CONSTANT.RPF

CONSTANT.RPF demonstrates several tests for structural stability in a linear model for time series data. It uses the instruction RLS, and procedures @STABTEST and @CUSUMTESTS. With time series data, it’s quite possible that the model simply breaks down part way through the sample, due to changes in laws, technology, etc.

This is based upon an example from Johnston and DiNardo (1997). It’s a linear model (Y on X1 and X3) using quarterly data from 1959:1 to 1973:3:

open data auto1.asc

cal(q) 1959:1

data(format=prn,org=columns) 1959:1 1973:3 x2 x3 y

@STABTEST performs Bruce Hansen’s (1992) test for general parameter stability, which is a special case of Nyblom’s (1989) stability test.

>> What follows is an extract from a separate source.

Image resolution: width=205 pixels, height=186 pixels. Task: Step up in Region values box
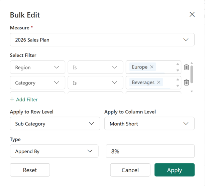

This is based upon the behavior of partial sums of the regression’s normal equations for the parameter and variance. For the full sample, those are zero, and (if the model is stable) the sequence of partial sums shouldn’t stray too far from zero. The @STABTEST procedure generates test statistics for the overall regression (testing the joint constancy of the coefficients and the variance), as well as testing each coefficient and the variance individually. It also supplies approximate p-values. @STABTEST both estimates the linear regression and does the test, so it includes the full specification just like a LINREG:

@stabtest y 1959:1 1973:3

# constant x2 x3

The output has first the regression linear regression output, then the test information. In this case, we would reject stability of the model as the joint test (which includes all three regressors and the residual variance) is quite significant and all three coefficients themselves are significant at the .01 level. As we will see with some of the later tests, there seems to be some type of break in the 1968-1970 time period.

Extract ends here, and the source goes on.